** AIM OF THE EXERCISE **
I'd like every line in the following listing that holds "agent" copied.

----------------------------------------

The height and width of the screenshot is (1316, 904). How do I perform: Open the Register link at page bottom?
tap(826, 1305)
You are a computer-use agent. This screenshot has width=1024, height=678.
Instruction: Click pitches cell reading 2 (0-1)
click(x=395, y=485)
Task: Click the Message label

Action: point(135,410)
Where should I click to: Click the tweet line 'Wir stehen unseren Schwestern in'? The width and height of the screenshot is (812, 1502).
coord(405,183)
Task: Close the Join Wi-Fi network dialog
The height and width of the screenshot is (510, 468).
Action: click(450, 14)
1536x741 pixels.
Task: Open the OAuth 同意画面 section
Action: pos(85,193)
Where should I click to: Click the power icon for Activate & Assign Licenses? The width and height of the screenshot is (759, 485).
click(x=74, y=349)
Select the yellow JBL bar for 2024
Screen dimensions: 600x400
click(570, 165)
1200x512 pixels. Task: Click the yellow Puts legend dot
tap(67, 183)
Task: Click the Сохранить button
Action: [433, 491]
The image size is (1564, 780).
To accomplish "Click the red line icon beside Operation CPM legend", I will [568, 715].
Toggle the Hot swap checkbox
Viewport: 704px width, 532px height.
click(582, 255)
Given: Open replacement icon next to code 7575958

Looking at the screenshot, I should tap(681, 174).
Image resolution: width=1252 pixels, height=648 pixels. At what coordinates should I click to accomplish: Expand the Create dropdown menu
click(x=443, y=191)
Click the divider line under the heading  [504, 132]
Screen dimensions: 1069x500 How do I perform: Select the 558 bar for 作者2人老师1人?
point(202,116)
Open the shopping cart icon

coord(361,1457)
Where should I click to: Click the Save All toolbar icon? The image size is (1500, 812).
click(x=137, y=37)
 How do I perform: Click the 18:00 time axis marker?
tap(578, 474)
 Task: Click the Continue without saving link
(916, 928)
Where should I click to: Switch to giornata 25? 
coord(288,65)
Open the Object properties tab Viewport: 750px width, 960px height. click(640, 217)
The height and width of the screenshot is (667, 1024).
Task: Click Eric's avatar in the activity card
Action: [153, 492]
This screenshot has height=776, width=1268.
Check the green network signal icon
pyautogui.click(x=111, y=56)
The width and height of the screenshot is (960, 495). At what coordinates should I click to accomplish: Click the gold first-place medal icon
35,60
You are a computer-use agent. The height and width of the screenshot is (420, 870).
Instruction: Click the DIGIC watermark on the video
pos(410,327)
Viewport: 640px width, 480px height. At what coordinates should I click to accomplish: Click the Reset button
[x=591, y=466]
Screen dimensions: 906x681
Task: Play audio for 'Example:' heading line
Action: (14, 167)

----------------------------------------

** SOLUTION BELOW **
You are a computer-use agent. This screenshot has width=1024, height=678.
You are a computer-use agent. The height and width of the screenshot is (420, 870).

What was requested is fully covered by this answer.